THE WEB ESSAY: EXPLORING ARGUMENTS

NO MORE

In his hypertext essay "Shadow of an Informand: An Experiment in Hypertext Rhetoric," Stuart Moulthrop ends each screen with a series of icons, including one labelled "MORE." While seeming to reinforce conventions of linearity, Moulthrop's MORE actually questions their value. I found that when I tried to read his essay with the MORE button, I more quickly hit dead ends, such as a screen entitled "Perfunctory Closure: Show's over, go home.," which linked only to a place outside of the essay. A fuller reading of the document is possible only by choosing your own links. Readers have had similar experiences with other hypertext essays.

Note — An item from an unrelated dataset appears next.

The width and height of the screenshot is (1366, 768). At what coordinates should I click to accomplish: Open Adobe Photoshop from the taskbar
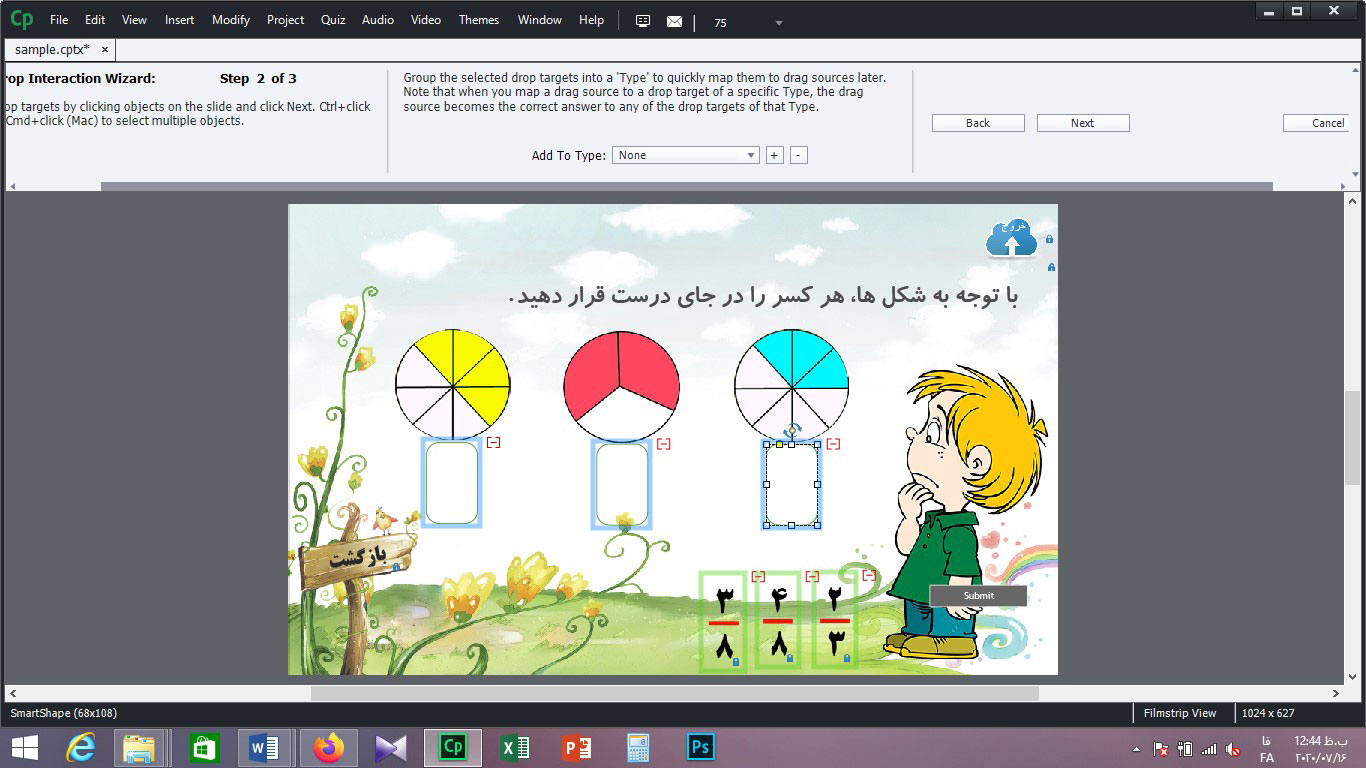[x=700, y=746]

The MORE button also stresses the constructedness of linearity. Moulthrop's document, which was originally composed in STORYSPACE is organized under seven general topic headings. A reader staying within the umbrella of a topic apprehends a certain linearity. By following the MORE button, this linearity is sometimes observed, sometimes disregarded. When I continually pressed MORE starting from a file within the "Shadow of an Informand" topic, for example, I arrived at a file under a different topic "Jumping Off," then landed in a file under "What is this Text," before finally settling in to a series of files from the "Dangerous Questions Topic." By thus stressing the arbitrary nature of linearity, Moulthrop's text can be seen as a proto-type for a new type of non-linear argumenative writing in hypertext.